Spawning Agents as Emergent Tool Behavior
This enables, perhaps as an interesting side effect, the placement of LLM requests in the chain. If you give the caller agent the API spec of an LLM provider, it can spawn ephemeral agents to do work without any custom tools or agentic framework. The agent selects the provider, model, system prompt, temperature, and instructions at runtime. From the parent agent's perspective, it called one tool. Internally, that tool spawned five parallel LLMs and their contexts to process results.
We've Been Building the Wrong Abstractions
The agent tooling stack evolved to solve real problems, but each solution created new ones. We built rigid tool schemas when APIs already document themselves. We built orchestration frameworks when protocol primitives can be composed on-the-fly. We built interoperability layers to bridge incompatible tool definitions when the underlying APIs already speak a common language through OpenAPI.
MCP solved interoperability between custom tools, which was important. But there's a more fundamental question: what if we didn't need API-specific tools in the first place? Give agents eight universal functions and the ability to read specifications, and they can interact with any API without custom code!
Discovering and building capabilities dynamically instead of hardcoding them
Every API-specific tool or MCP is technically hardcoded. We don't usually think of tools that way, but that's what they are. Someone sat down and wrote fixed schemas mapping API endpoints to function definitions, and now agents are constrained to those exact capabilities until someone updates the code. When the API changes, the tool breaks. When you need a different combination of calls, you write a new tool. We've been treating agent capabilities as if they were static and pre-determined instead of dynamic, discoverable interfaces.

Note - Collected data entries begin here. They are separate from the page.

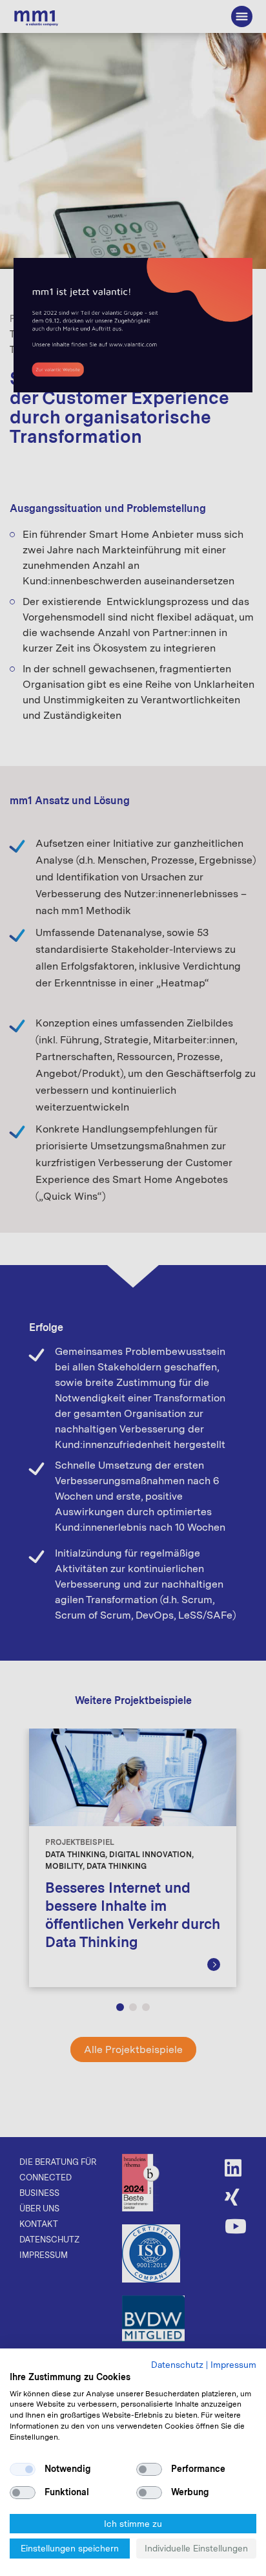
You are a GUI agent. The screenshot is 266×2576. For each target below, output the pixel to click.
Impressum (233, 2364)
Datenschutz (177, 2364)
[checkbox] (23, 2469)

This approach gives agents... agency. They discover, navigate, determine which endpoints solve their task, construct requests with parameters and filters on-the-fly, chain operations together, and spin up ephemeral sub-agents with custom prompts and models to summarize or transform data. If an agent can write code, it can figure out an endpoint call with JSONPath filters and chained requests. If it can reason about complex problems, it can determine what temperature, model, and instructions a sub-agent needs to process a specific piece of work.
The agent isn't limited to the tools someone decided to build, it has the primitives to construct whatever capability is required. It learns which patterns work, surfaces them as specialized tools, and adapts as usage evolves.
Repo: github.com/philippe-page/universal-openapi-mcp
The same approach is also available as a toolkit of functions exported for Anthropic SDK, OpenAI SDK, and AI-SDK: github.com/philippe-page/openapi-toolkit.